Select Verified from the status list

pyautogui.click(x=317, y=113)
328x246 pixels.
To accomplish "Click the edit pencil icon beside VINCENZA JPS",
* * *
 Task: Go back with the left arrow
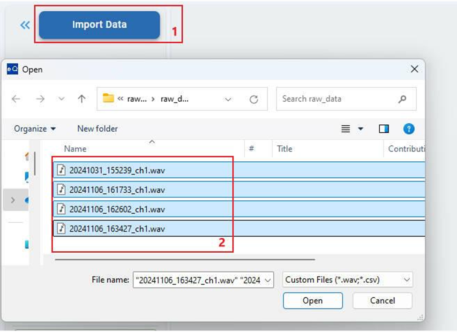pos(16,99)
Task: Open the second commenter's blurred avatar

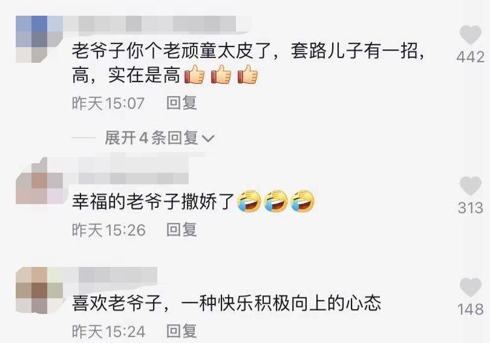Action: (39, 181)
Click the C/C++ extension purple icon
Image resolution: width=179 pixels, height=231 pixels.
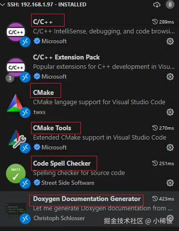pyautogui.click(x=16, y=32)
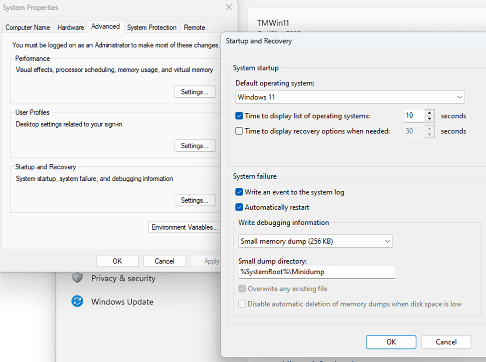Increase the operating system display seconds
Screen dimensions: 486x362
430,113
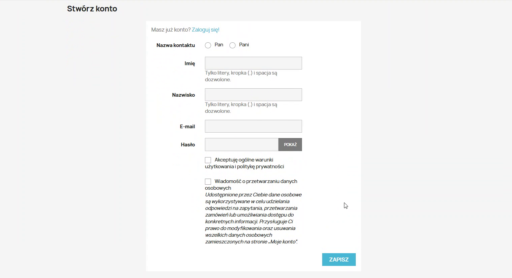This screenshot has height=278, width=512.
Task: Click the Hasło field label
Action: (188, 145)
--
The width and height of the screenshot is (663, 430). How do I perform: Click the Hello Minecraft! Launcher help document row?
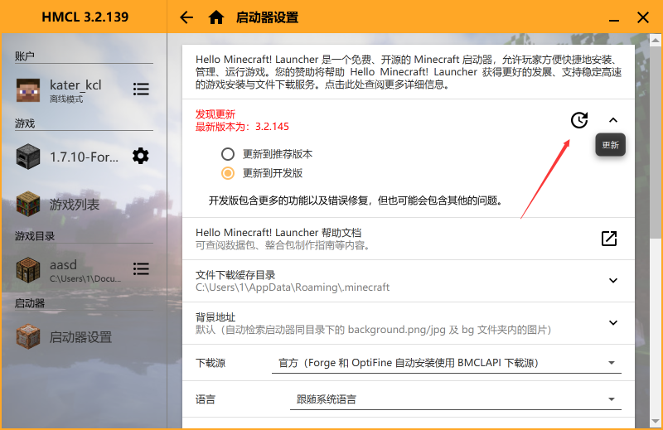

**Work to complete**
Please give the lines again, starting at the line that contains "Select Verified from the status list" and ending at the line that contains "the edit pencil". Replace "status list" with "status menu" and leave everything else unchanged.

**Answer to this problem**
Select Verified from the status menu

pyautogui.click(x=317, y=113)
328x246 pixels.
To accomplish "Click the edit pencil icon beside VINCENZA JPS",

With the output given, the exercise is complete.